Die Wälder im späten Sommer sind prall grün und das Licht bricht durchs Geäst.

Noch problematischer wird die Wasserversorgung. Die erste Möglichkeit für Wasser ist ein Drive-In Bäcker. Ja, genau. Dort gibt es aber nur kleine 0,5l Flaschen. Ich nehme zwei und packe diese in die Flaschenhalter. Wenige Kilometer später ist eine Flasche schon weg, weil diese einfach durch die Halter rutscht. Super. Später das gleiche Problem, dann geht eine Apfelsaftschorle ihren eigenen Weg. Und dann noch Mal die letzte Wasserflasche. Ich kann auf den teils hoppeligen Wegen einfach nicht permanent die Augen auf den Flaschen behalten. Bis ich erst bei 2/3 der Strecke an einer Tanke größere Flaschen bekomme.

Zwischendurch geht auch noch meine Werkzeugtasche verloren. Und ein Ast reisst mir ein riesen Loch in den Merino-Pulli. Das Material aus Wolle ist einfach nicht so stabil, wenn aber wärmer und besser beim Schwitzen (trocknet schnell, nimmt viel Wasser auf). Nun ist mein Verschleiß bei dieser Tour aber schon Mal weit überdurchschnittlich. Wie kann es da noch weitergehen? Nicht viel besser.

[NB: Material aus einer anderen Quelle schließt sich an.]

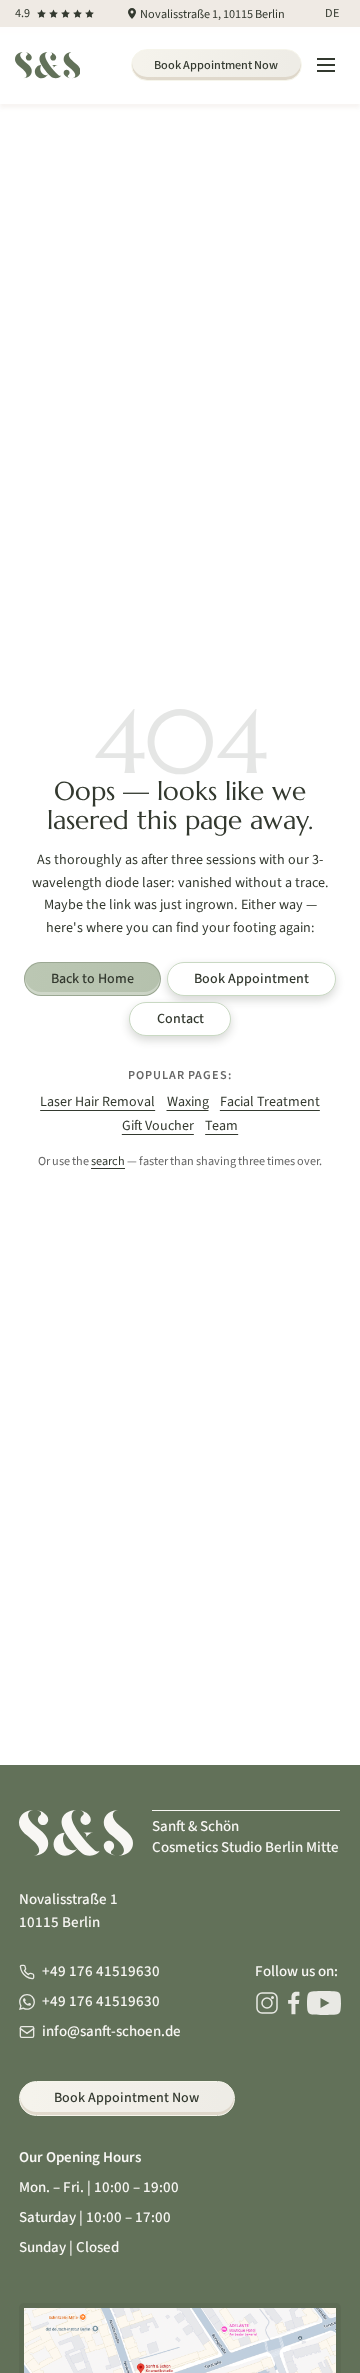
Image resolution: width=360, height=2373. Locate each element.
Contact (180, 1019)
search (108, 1161)
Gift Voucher (158, 1126)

Bis zum Bungsberg (höchste Punkt des Nordens mit 168m üNN) mache ich nur zwei sehr kurze Stopps. Einmal das mitgebrachte Essen auspacken und einmal an einer Tanke. Auf dem „Gipfel“ dann noch ein Müsliriegel, ich halte mich konstant mit ca 1,5 „Essensrationen“ (Riegel, selbstgemachte Eiermuffins, etc.) pro Stunde über Wasser. Der Energiespiegel bleibt tatsächlich die ersten 8-10 Std hoch, ich habe selten so konstant Energie nachschieben können. Bis der Track wieder an der Ostseeküste ankommt ist auch noch viel Sonne, aber so langsam neigt diese sich dem Tagesende zu. Genauso meine Energiespeicher. Also brauch ich bald auch Licht – oje, fehlt da etwas? Ja.

Es wird dunkel und der Track verwischt zwischen Wald, Trails und Aussichten auf die Ostsee.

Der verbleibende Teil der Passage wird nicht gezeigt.